» **Do this**
Continue the excerpt on combustion variation across the six cylinders of an engine, picking up after its last line.

Figure 18. TKE of 6 cylinders at ignition timing under three cases.

Figure 19 compares the peak pressure and AD of peak pressure among the six cylinders under three cases. It is evident that with the improvement in mixture uniformity and distribution uniformity, the peak cylinder pressure of each cylinder increases. Of course, this may also be related to the reduction in EGR rates observed in case 2 and case 3. Meanwhile, it can be observed that cylinders 1, 3, and 5 exhibit higher peak pressures than those of cylinders 2, 4 and 6 under all three cases. As the mixture uniformity and distribution uniformity improve, the AD of the peak pressure decreases gradually, meaning that the peak cylinder pressure of each cylinder is closer to the average.

Figure 19. Comparison of peak pressure and AD of peak pressure.

Figure 20 compares the ignition delay time and combustion duration under three cases. It is apparent that compared to case 1, the improvement in mixture uniformity of case 2 results in significant shortening of both the IDT and CD for each cylinder. Based on case 2, further enhancement in the distribution uniformity of case 3 leads to further shortened IDT and CD for each cylinder. However, the relative relationships of the combustion phases among all six cylinders remain unchanged for all three cases.

Figure 20. Comparison of ignition delay time and combustion duration.

Figure 21 compares the IMEP and AD of IMEP under three cases. It is observable that compared to case 1, the improvement in mixture uniformity in case 2 significantly increases the IMEP of each cylinder. Based on case 2, continued improvement in distribution uniformity results in a continued increase in the IMEP of each cylinder, and the variability among cylinders gradually improves. The AD of IMEP of all six cylinders decreases as uniformity improvement measures are applied.

Figure 21. Comparison of IMEP and AD of IMEP.

The RSD of peak pressure, IDT, CA, IMEP, intake charge, and equivalence ratio for each case was calculated. As shown in Figure 22, when comparing case 1 with case 2, the RSD of various parameters is decreased for case 2, with the condition of uniform mixing of fuel, air, and exhaust gas. For example, the RSD of peak pressure is decreased by 2.15%, and the RSD of combustion duration is decreased by 2.06%. When comparing case 3 with case 2, the RSD of the parameters for case 3, with the condition of uniform mixing and uniform distribution, shows a continued decreasing trend. The RSD of peak cylinder pressure is decreased by 0.39%, and the RSD of combustion duration is decreased by 1.35%. However, relatively speaking, the decrease in RSD from case 2 to case 3 is less pronounced compared to that from case 1 to case 2. This indicates that, compared to the impact of mixing uniformity, the distribution uniformity has a relatively smaller weight in affecting the CTCV. Therefore, subsequent research aimed at improving CTCV could focus on enhancing the mixing uniformity of the combustible mixture.

Figure 22. Comparison of RSD under three cases at 1200 rpm.

» **Information supplied**
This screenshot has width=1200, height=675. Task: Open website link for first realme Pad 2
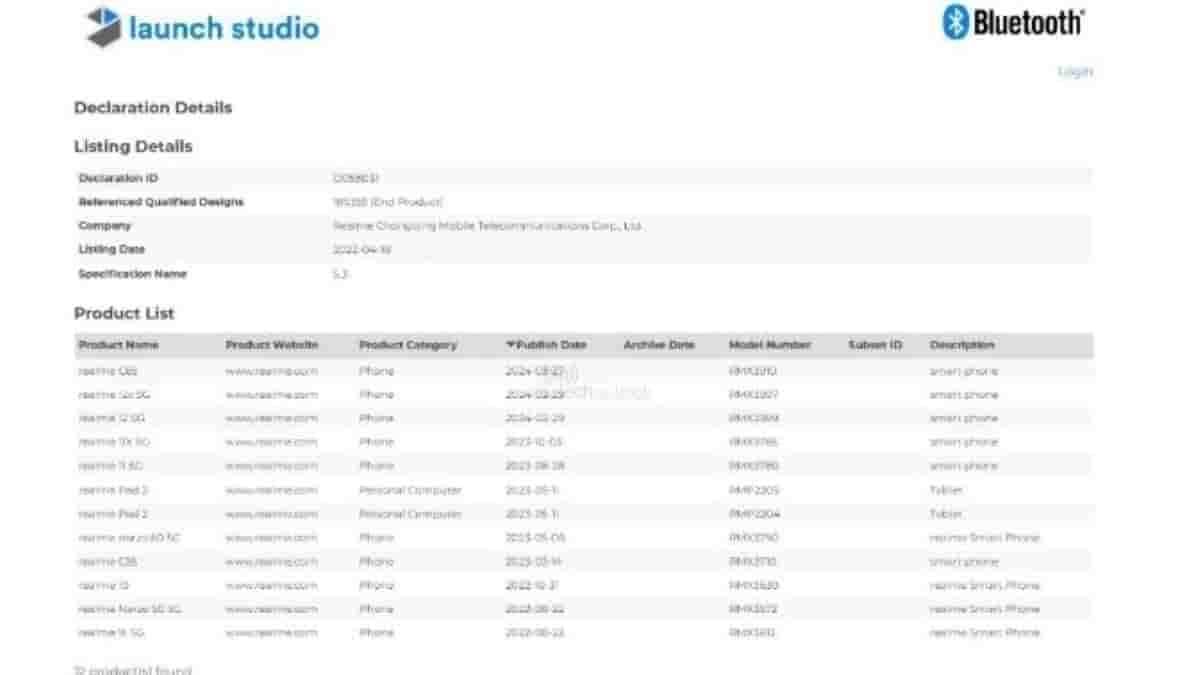click(x=271, y=490)
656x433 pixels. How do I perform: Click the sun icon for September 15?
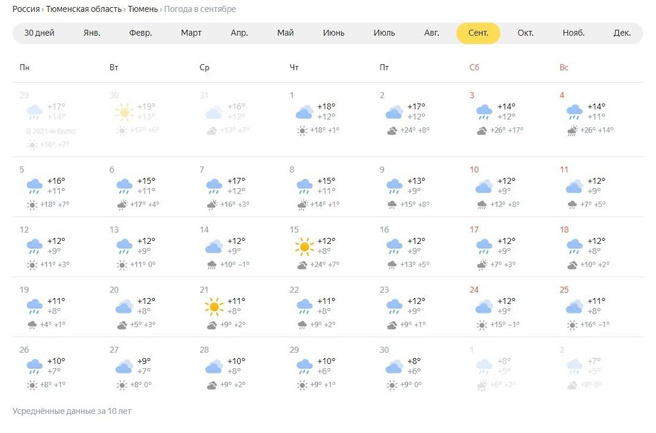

» **Task result**
3.3. Comparative Analysis of CTCV at Two Engine Speeds

To verify the reliability of the aforementioned analytical conclusions, an analysis of the non-uniformity phenomenon and its primary influencing factors was conducted under full-load conditions at high speed (1800 rpm). Figure 23 compares the RSD of the main analyzed parameters that affect engine non-uniformity at two test speeds. Compared to the condition of 1200 rpm, the RSD of various parameters under the condition of 1800 rpm increased significantly, which indicates an increase in the non-uniformity among cylinders. For the high-speed condition, due to the increased demand for fuel and air, the boundary parameters of the equivalence ratio and intake charge become more obvious, which would amplify the CTCV in engine power and combustion process.

Figure 23. Comparison of RSD at two test speeds under case 1.

Further investigation on the influencing factors of CTCV under the high-speed operating condition was conducted using the aforementioned calculation schemes, as shown in Table. 3. As shown in Figure 24, the RSD of all analytical parameters decreases with the enhancement of mixture uniformity and distribution uniformity. From case 1 to case 2, the RSD of peak cylinder pressure decreased by 3.39%, and the RSD of CD decreased by 3.96%. From case 2 to case 3, the RSD of peak cylinder pressure decreased by 2.41%, and the RSD of CD decreased by 2.62%. Comparing the reductions in the RSD between case 1 and case 2, and between case 2 and case 3, it can be observed that the decrease from case 1 to case 2 is slightly more pronounced. This suggests that mixing uniformity is still the main influencing factor under high-speed operating conditions. Furthermore, comparing the reduction extent of RSD from case 2 to case 3, as shown in Figure 22 and Figure 24, it could be found that, for the high-speed operating condition, the effect of distribution uniformity on CTCV becomes greater than that for the low-speed operating condition.

Figure 24. Comparison of RSDs among three cases at 1800 rpm.

4. Conclusions and Outlook

Based on a premixed NG engine with stoichiometric combustion mode and spark ignition, this paper focuses on the effect factors influencing CTCV and their respective influence degree. The main findings of this study can be summarized as follows:

(1)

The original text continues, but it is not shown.